Existing VMs also tend to produce inefficient native code. Java’s simple stack-based architecture requires much effort from a just-in-time compiler to produce even reasonable code, although Dis’s three-operand memory-to-memory architecture is more CPU-like. Both lack information about the liveness of quantities and the location of loops which optimising native code compilers use to produce good code. Such information cannot be used by a compiler producing virtual code, which does not know the characteristics of the target machine, so it must be placed in the virtual code if efficient native code is to be produced.
Why are speed and flexibility important? To allow distributed network computing to fulfil its promise the VM must be built into the OS kernel, so that all services and applications can be distributed. But if all the code in a system is virtual, the VM must be extremely efficient. It must also be a good target for any compiled language, and be capable of interfacing with the parts of the system that still use compiled or hand-written native code, perhaps device drivers or the virtual memory system. This is the niche that Mite attempts to fill.
2 Aims, benefits and disadvantages
Mite is a standalone virtual machine, not tied to a particular operating system. It attempts to address the deficiencies in existing VMs outlined above. Inevitably, it substitutes different deficiencies, but the hope is that the benefits outweigh the costs. Mite aims to be:
- Nothing more than a hardware abstraction layer for processors.
- It should be possible to generate native code from virtual code whose performance is close to that of good compiled code with little effort in the JIT compiler, provided that the virtual code is of good quality.
- It should be possible to extend the VM without affecting the core semantics.
- The VM should be a good target for any language currently compiled into native code. It should be possible to interpret or compile the virtual code.
The fulfilment of these aims brings the following benefits:
- As the VM should look similar to CPUs and hence familiar to programmers, the implementation of both high-level language compilers and native code generators from the VM should be simpler than for a less familiar VM model.
- It should be straightforward to add features required for particular systems, for example security features or concurrency primitives.
Some disadvantages are:
- In its bare form, Mite is nothing more than a portable assembly language. For most practical applications it needs extending.

Requirements:
[a] What aims does the Mite section list for the virtual machine?
[b] Can you condense the Mite section's paragraph beginning "Why are speed and flexibility important?" into a shorter version that keeps its main facts?
The data after this point have nothing to do with these tasks.

Collected material:
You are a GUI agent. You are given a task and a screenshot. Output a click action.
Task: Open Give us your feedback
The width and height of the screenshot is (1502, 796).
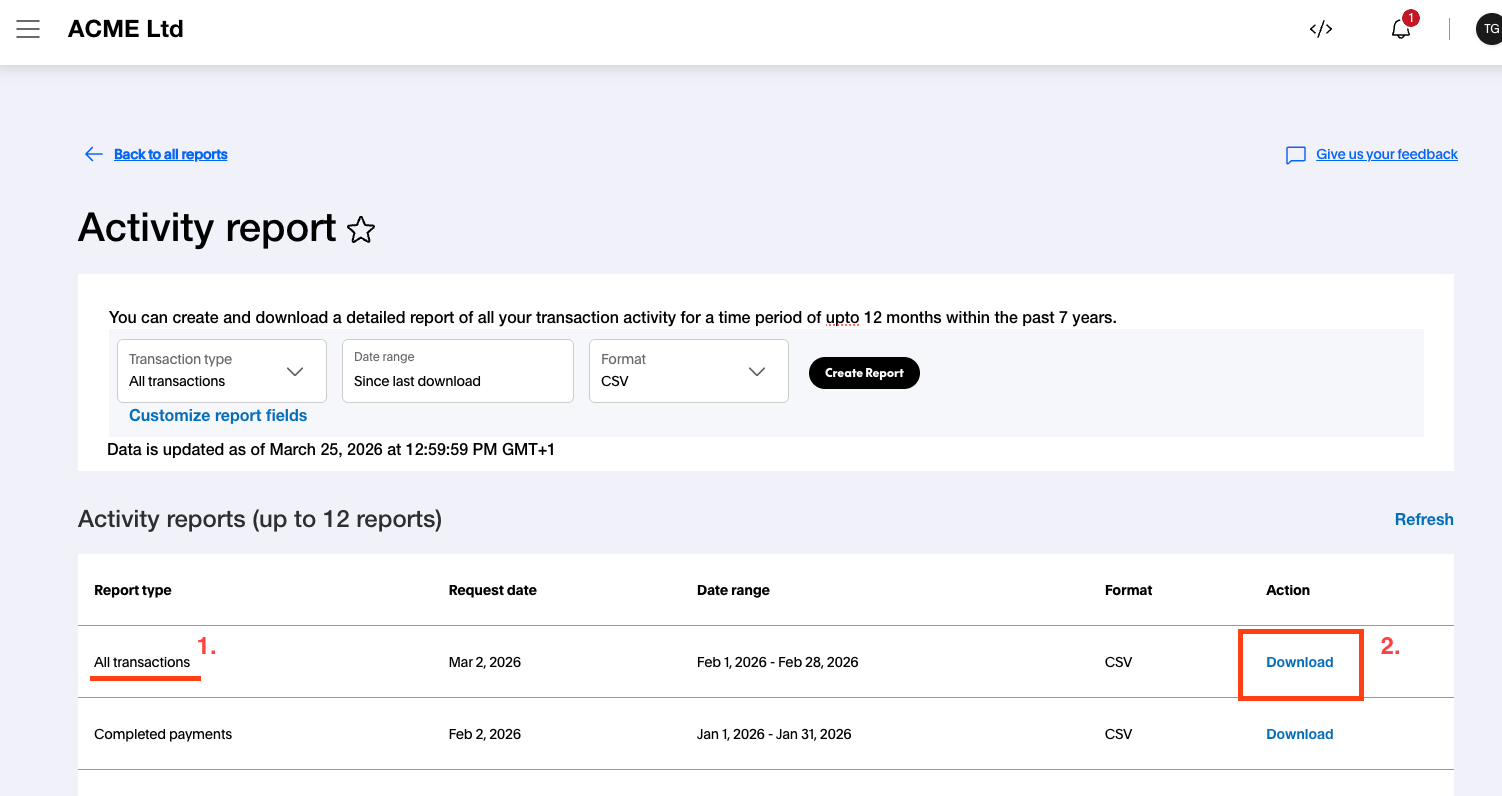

Task responses:
[a]
- Nothing more than a hardware abstraction layer for processors.
- Native code generated from good-quality virtual code should perform close to good compiled code, with little effort in the JIT compiler.
- The VM should be extensible without affecting the core semantics.
- The VM should be a good target for any language currently compiled into native code, and its virtual code should be able to be interpreted or compiled.

[b] For distributed network computing to deliver on its promise, the VM must be built into the OS kernel so all services and applications can be distributed. If all system code is virtual, the VM must be extremely efficient. It must also be a good target for any compiled language and able to interface with parts still using compiled or hand-written native code, such as device drivers or the virtual memory system. Mite attempts to fill this niche.